> **What you will do**
Reproduce, please, the line that holds "You are a computer-use" and all later lines through the end of the entries below, exactly; omit pictures.

> **Records**
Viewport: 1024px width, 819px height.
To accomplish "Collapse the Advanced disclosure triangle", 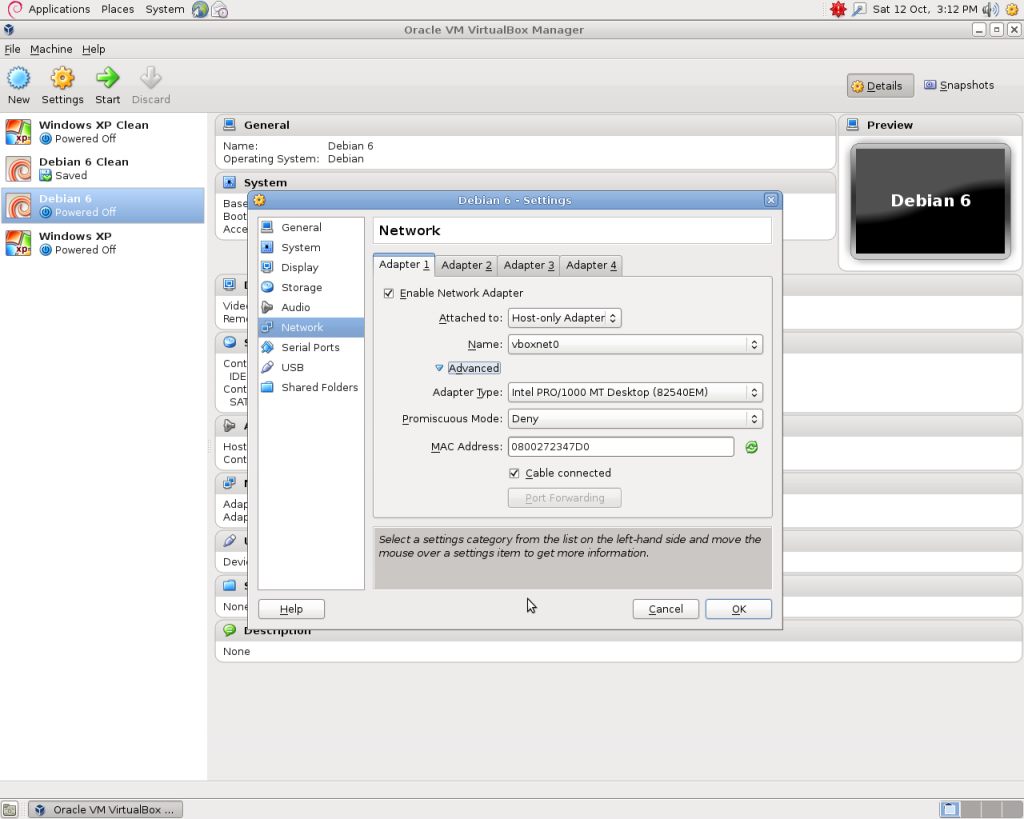I will click(439, 368).
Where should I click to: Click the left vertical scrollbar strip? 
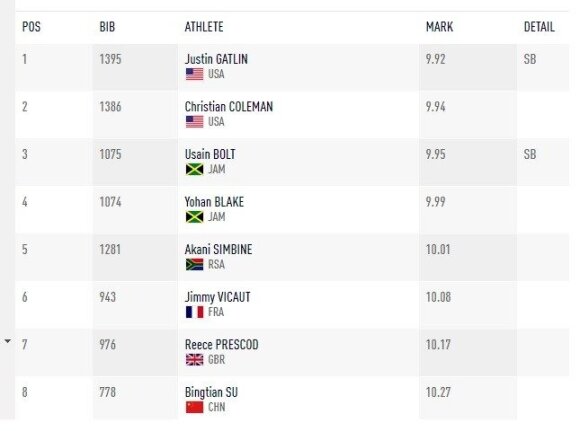[7, 209]
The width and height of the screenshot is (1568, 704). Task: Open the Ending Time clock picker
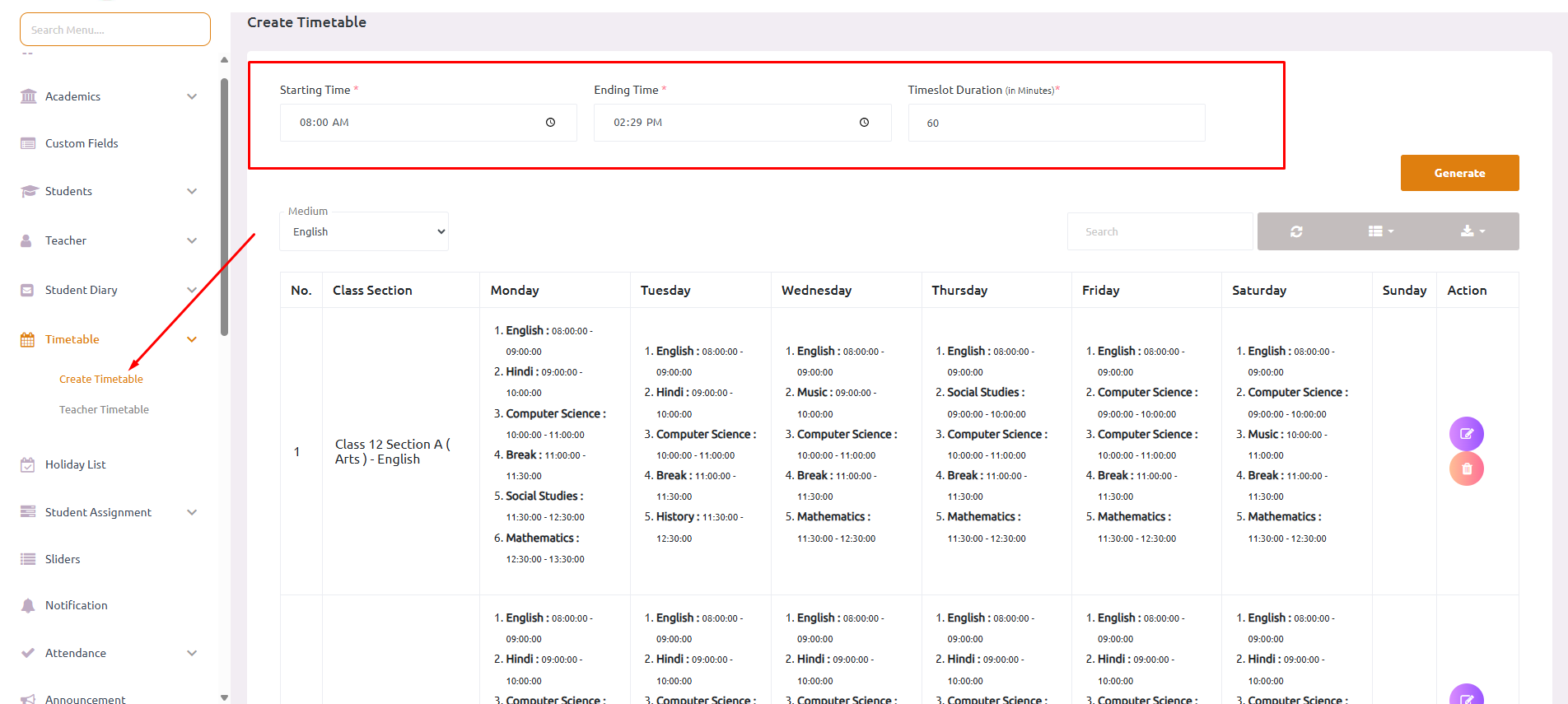864,123
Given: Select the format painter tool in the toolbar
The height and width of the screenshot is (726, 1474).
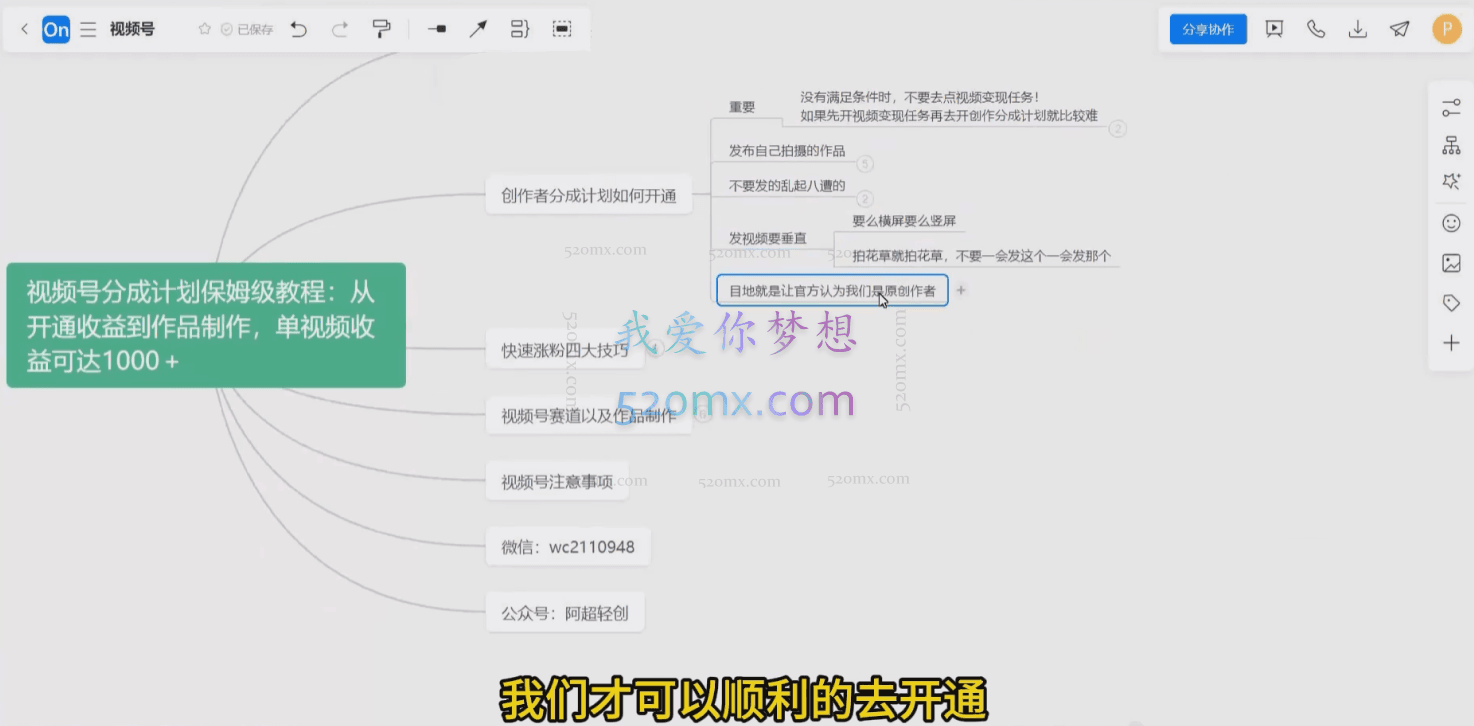Looking at the screenshot, I should [381, 29].
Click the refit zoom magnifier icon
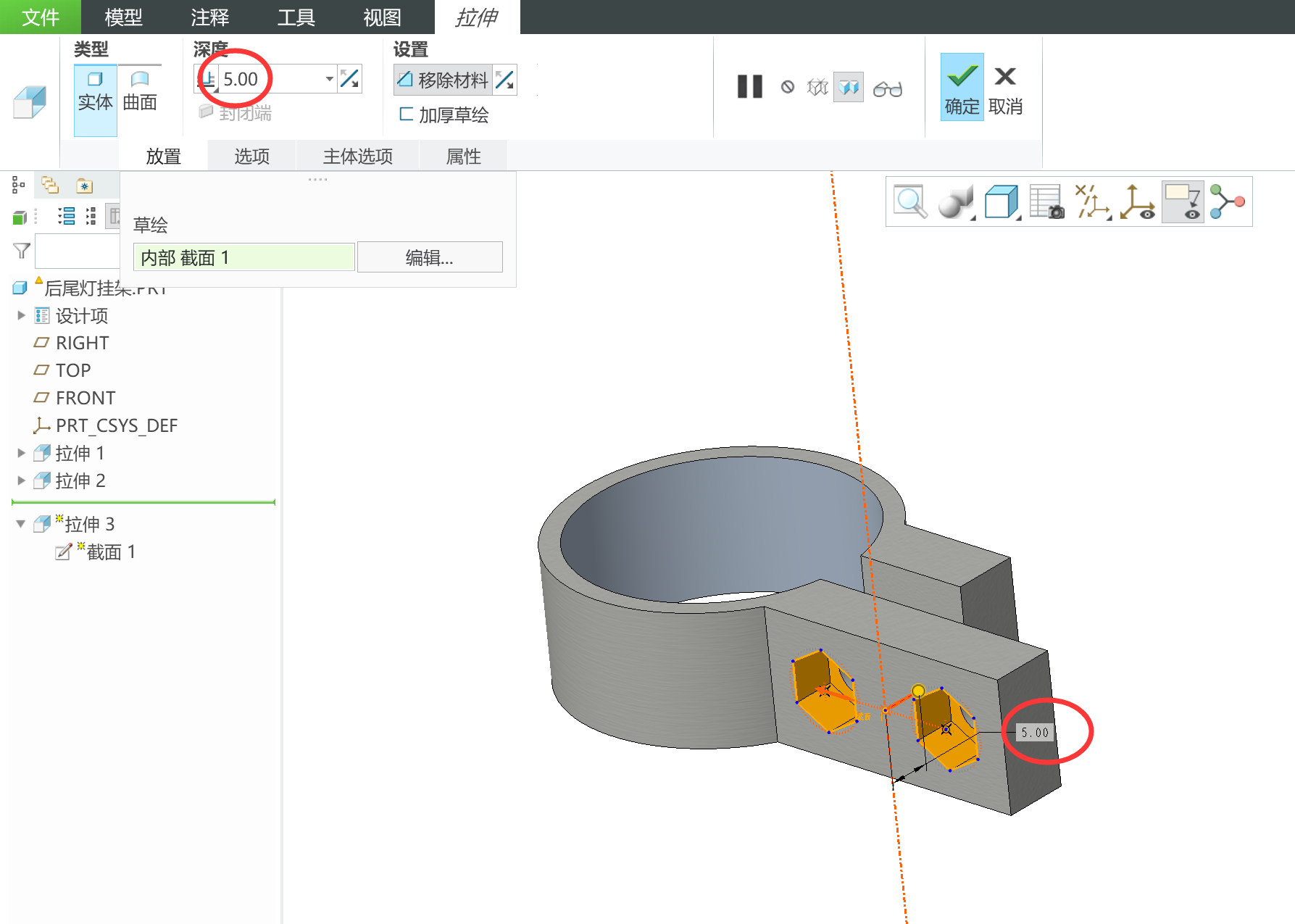The width and height of the screenshot is (1295, 924). click(x=909, y=201)
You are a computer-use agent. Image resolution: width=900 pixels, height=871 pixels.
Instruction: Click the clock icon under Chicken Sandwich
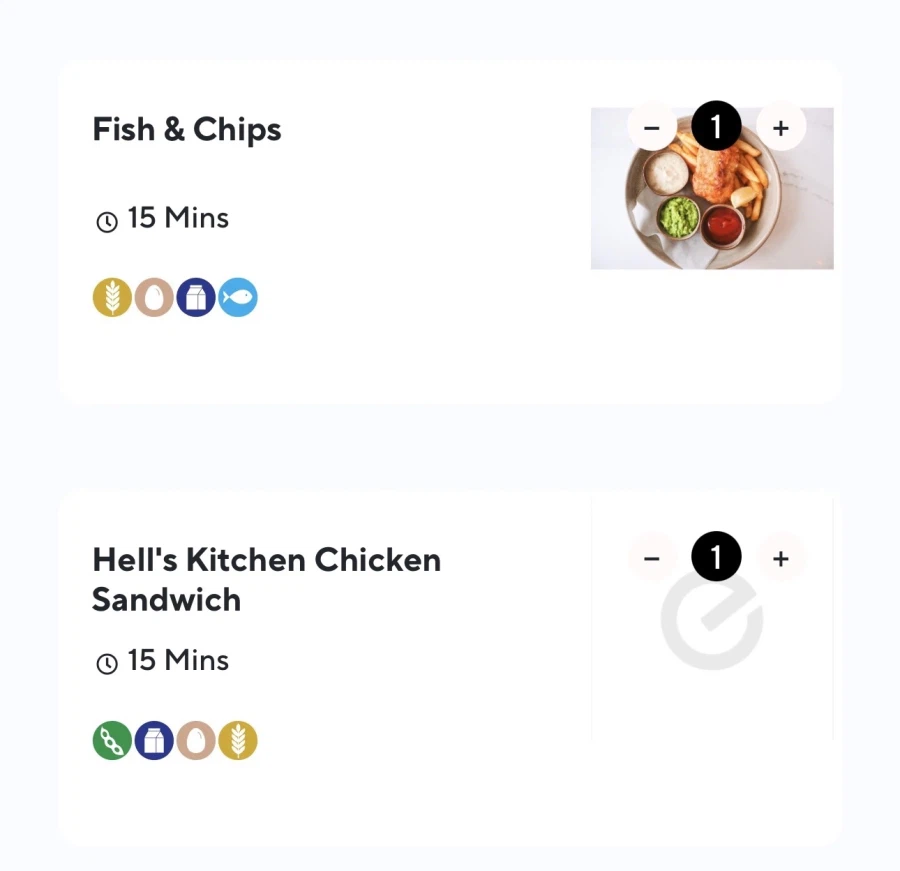coord(107,663)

> **Response to this exercise**
You are a computer-use agent. Image resolution: width=900 pixels, height=871 pixels.
Instruction: Click the clock icon under Chicken Sandwich
coord(107,663)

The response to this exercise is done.